- EXERCISE OBJECTIVE:
Among the entries that follow, locate the line with "671x377 pixels." and the line with "You are a GUI". Output those lines and all lines in between, exactly, minus the pictures.
========
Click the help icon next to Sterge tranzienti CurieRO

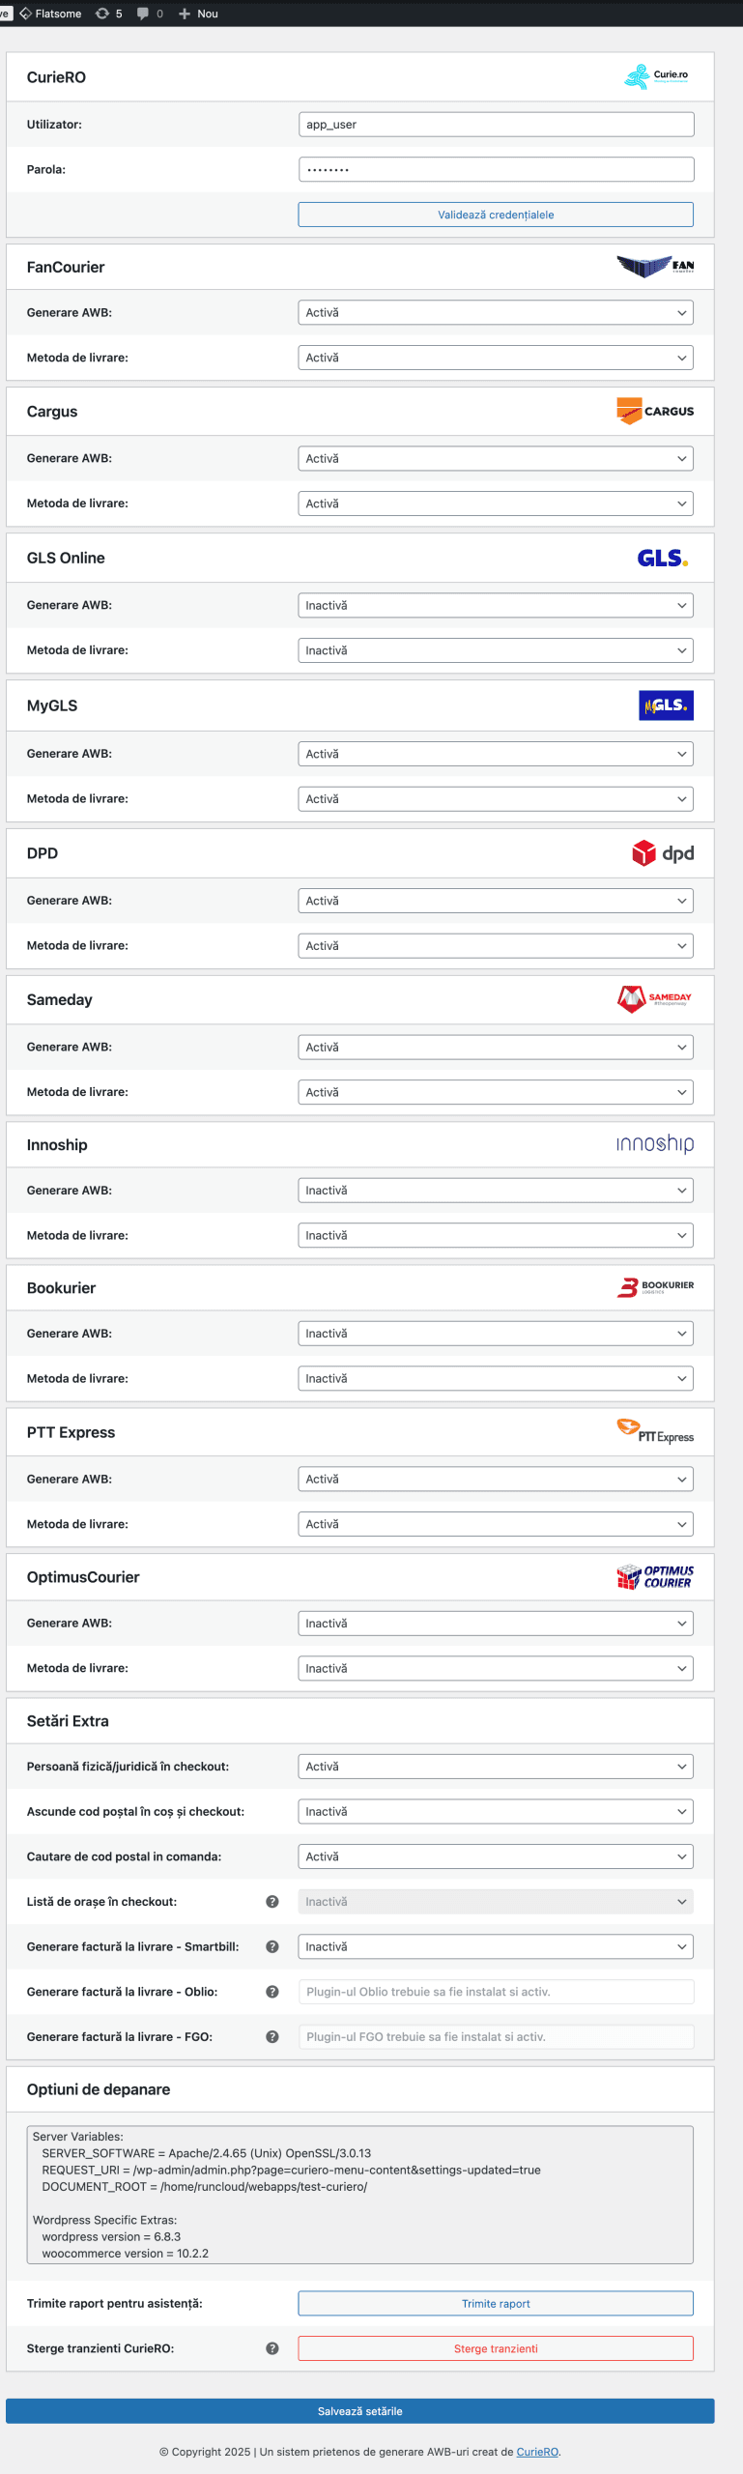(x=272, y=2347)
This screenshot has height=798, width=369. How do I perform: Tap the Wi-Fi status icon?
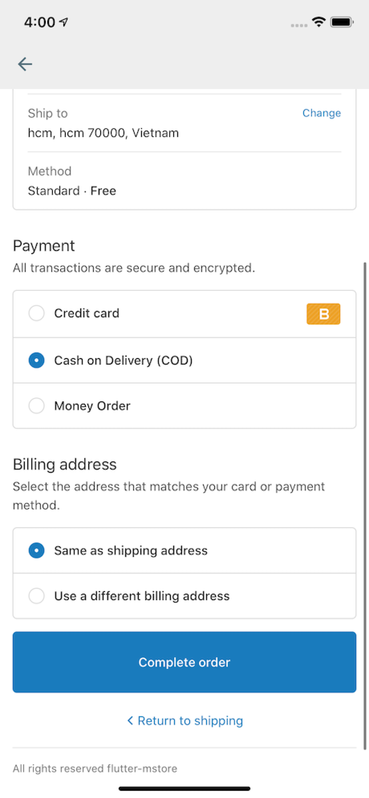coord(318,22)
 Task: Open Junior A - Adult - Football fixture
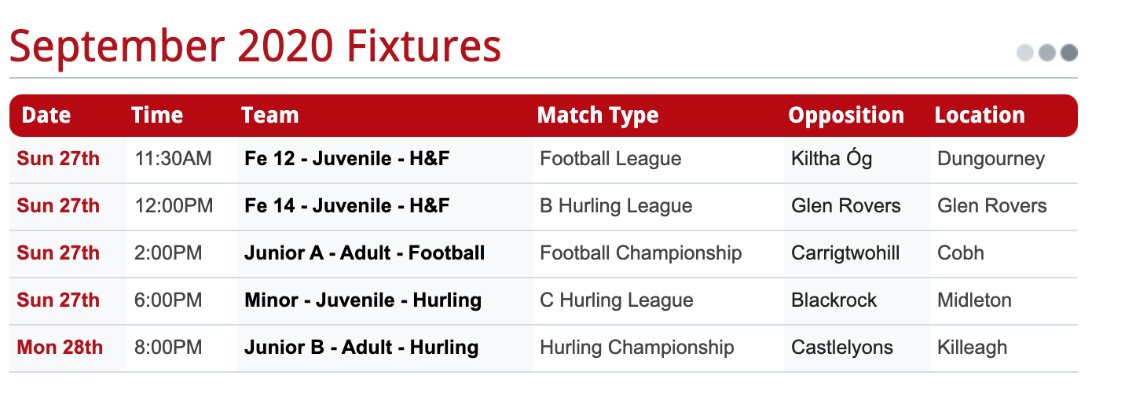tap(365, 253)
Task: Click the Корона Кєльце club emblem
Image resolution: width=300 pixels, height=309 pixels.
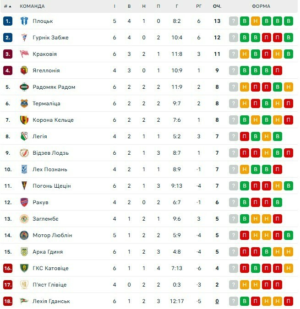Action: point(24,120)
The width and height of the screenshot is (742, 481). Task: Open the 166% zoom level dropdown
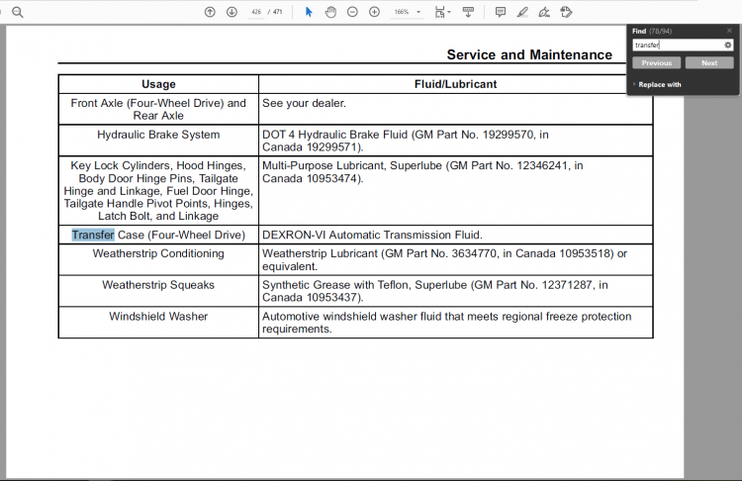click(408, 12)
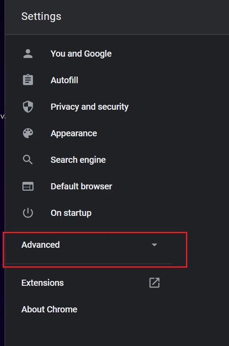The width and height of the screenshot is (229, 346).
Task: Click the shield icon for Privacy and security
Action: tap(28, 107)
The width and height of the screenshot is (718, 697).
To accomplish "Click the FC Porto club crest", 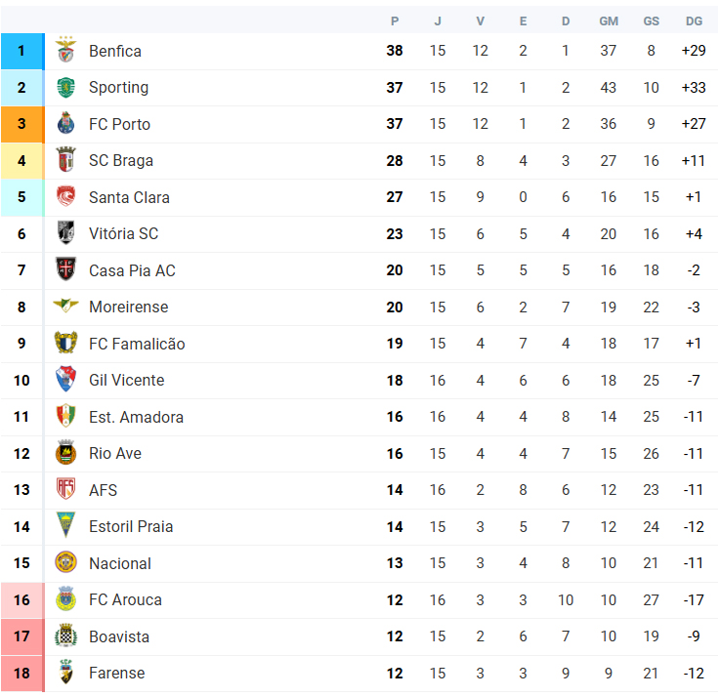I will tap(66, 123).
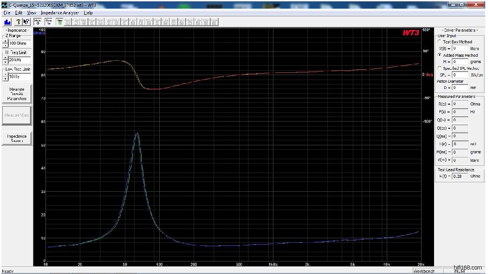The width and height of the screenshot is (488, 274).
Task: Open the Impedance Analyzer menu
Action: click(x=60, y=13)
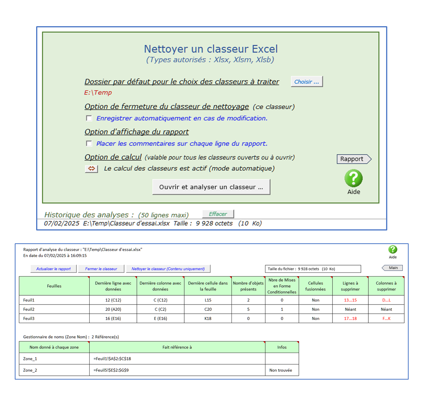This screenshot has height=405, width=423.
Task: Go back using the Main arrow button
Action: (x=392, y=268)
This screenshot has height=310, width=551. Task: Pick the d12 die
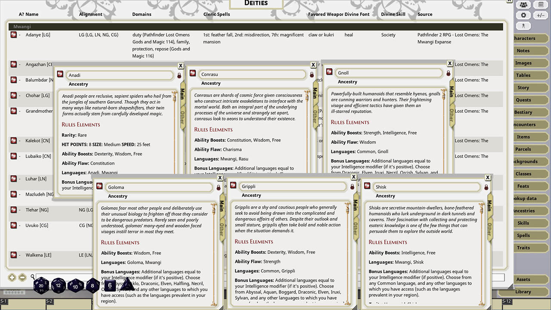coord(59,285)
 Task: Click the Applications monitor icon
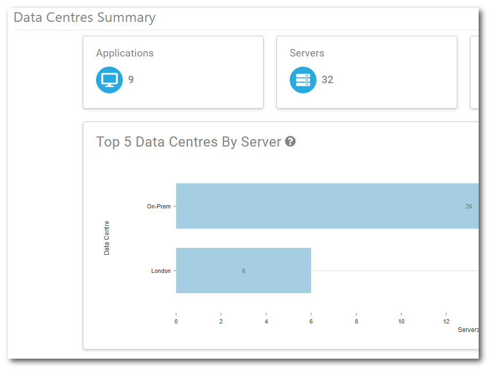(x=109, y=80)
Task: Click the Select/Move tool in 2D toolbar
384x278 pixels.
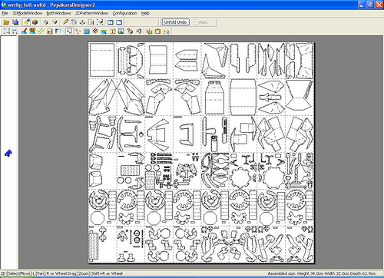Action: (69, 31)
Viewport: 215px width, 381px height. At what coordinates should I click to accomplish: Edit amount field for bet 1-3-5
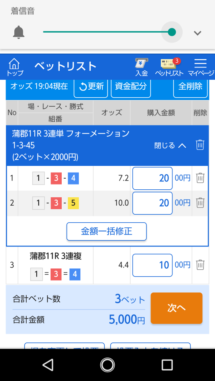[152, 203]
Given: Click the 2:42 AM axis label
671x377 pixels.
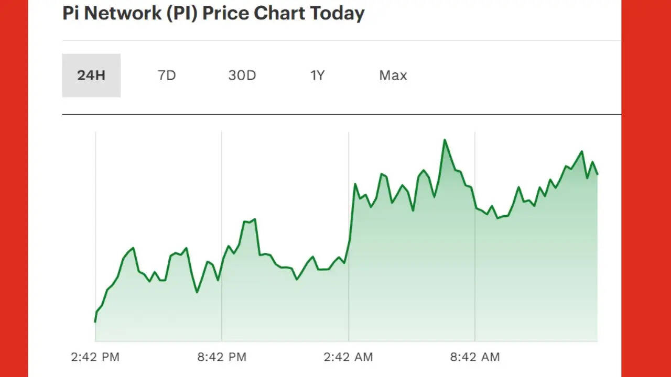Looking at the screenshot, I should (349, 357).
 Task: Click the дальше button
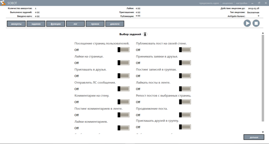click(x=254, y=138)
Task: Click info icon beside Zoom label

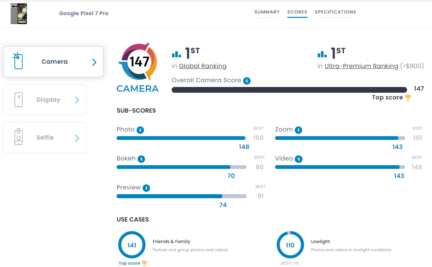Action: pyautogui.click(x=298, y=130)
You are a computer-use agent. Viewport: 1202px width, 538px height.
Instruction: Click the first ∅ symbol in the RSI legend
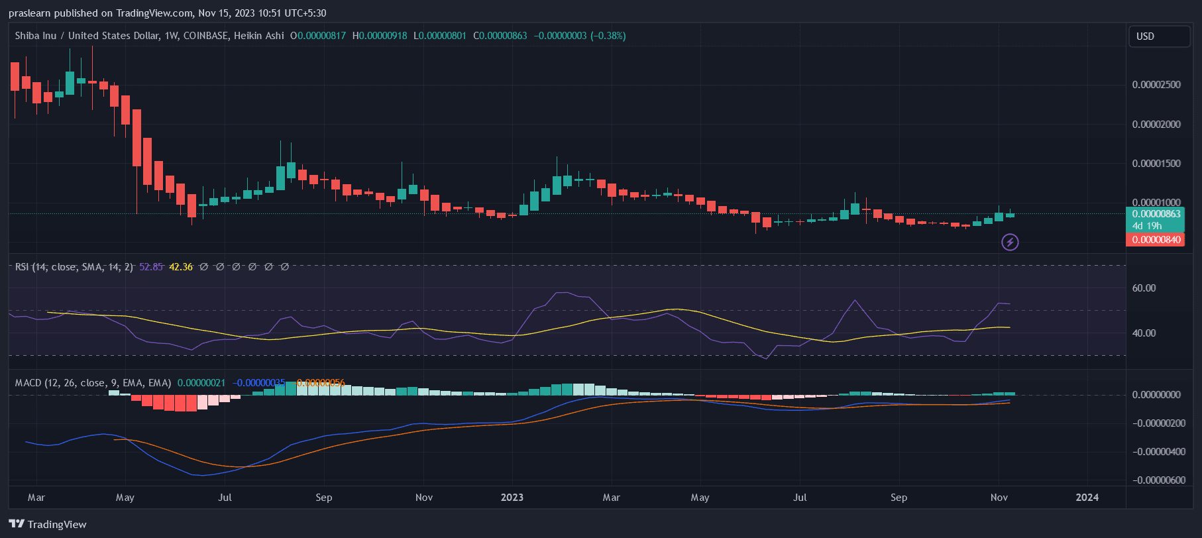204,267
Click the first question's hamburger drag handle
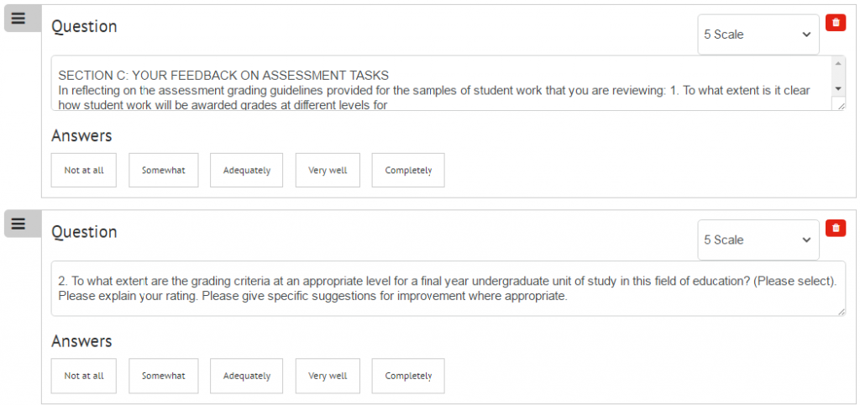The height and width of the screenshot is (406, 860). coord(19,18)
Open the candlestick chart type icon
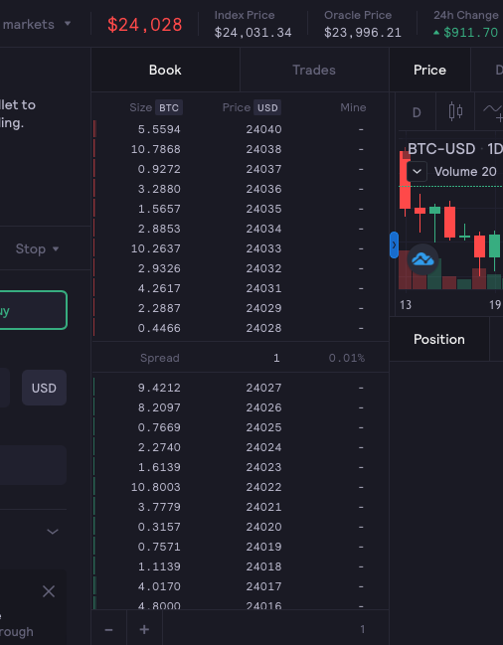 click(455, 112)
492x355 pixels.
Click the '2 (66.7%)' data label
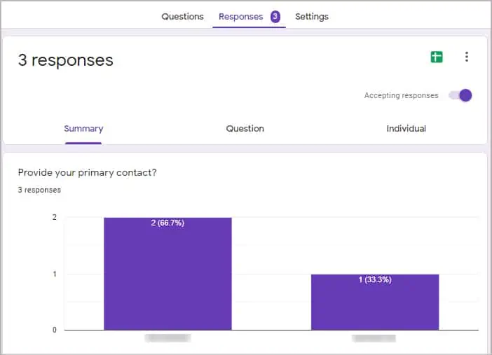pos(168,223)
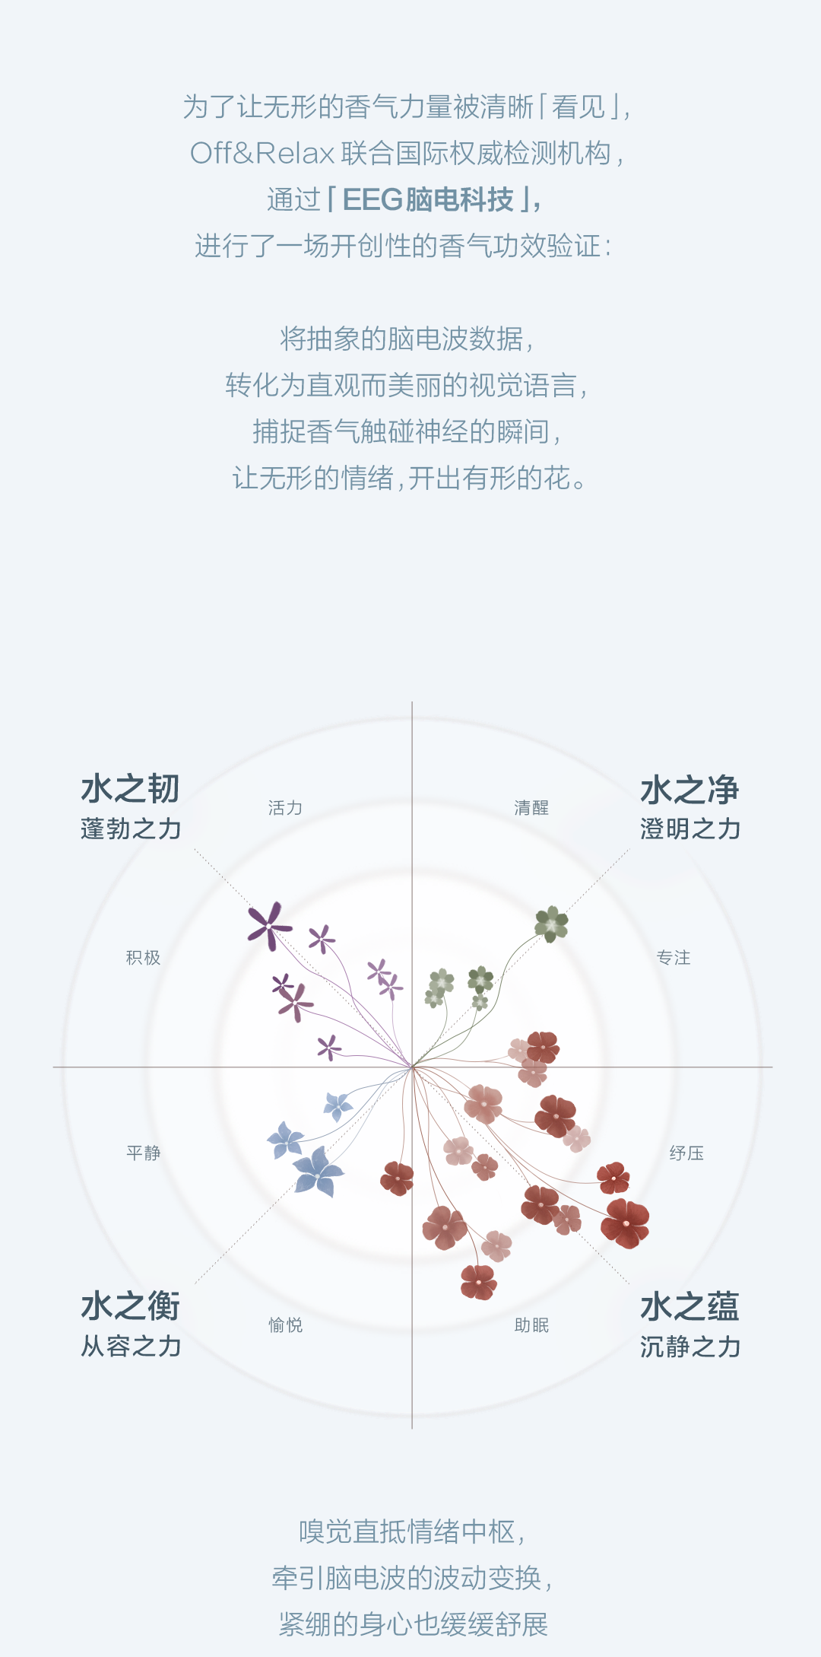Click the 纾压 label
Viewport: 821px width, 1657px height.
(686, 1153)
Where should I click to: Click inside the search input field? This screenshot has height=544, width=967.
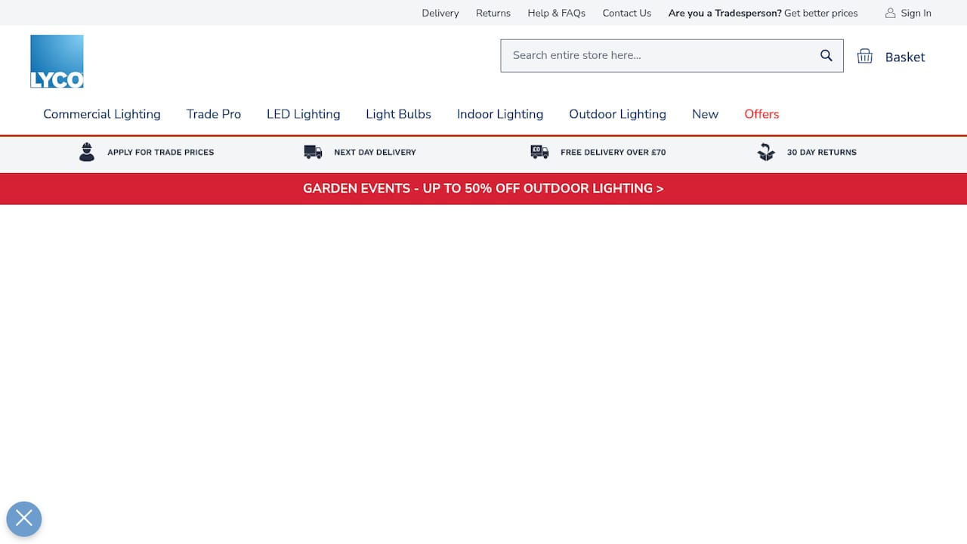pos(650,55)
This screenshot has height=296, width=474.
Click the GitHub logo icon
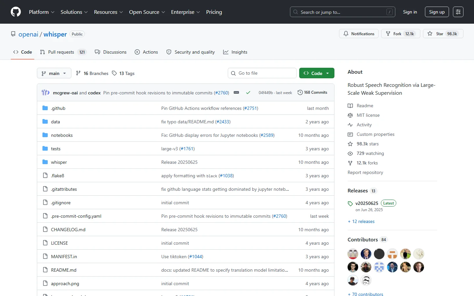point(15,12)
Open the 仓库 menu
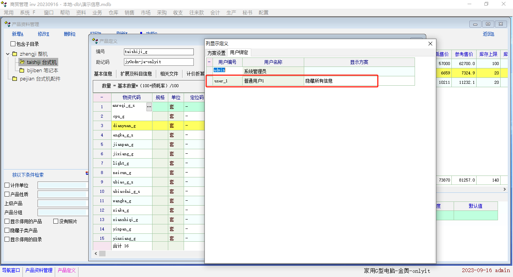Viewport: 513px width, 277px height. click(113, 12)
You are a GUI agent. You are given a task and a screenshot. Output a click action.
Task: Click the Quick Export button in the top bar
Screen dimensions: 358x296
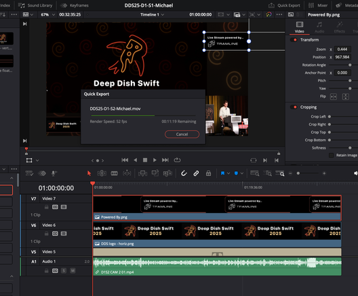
========
- FINISHED EXERCISE:
671x377 pixels.
Looking at the screenshot, I should (349, 357).
 Task: Click the дальше button
click(x=254, y=138)
Task: Click info icon beside Zoom label

Action: pyautogui.click(x=298, y=130)
You are a computer-use agent. Viewport: 1202px width, 538px height.
Instruction: Click the first ∅ symbol in the RSI legend
204,267
Click the first question's hamburger drag handle
The height and width of the screenshot is (406, 860). coord(19,18)
Open the candlestick chart type icon
 click(455, 112)
492x355 pixels.
Click the '2 (66.7%)' data label
pos(168,223)
Click the 纾压 label
Viewport: 821px width, 1657px height.
(686, 1153)
Where should I click to: Click inside the search input field? This screenshot has height=544, width=967.
pos(650,55)
This screenshot has height=296, width=474.
Click the GitHub logo icon
point(15,12)
Open the 仓库 menu
Viewport: 513px width, 277px height. click(113, 12)
You are a GUI agent. You are given a task and a screenshot. Output a click action.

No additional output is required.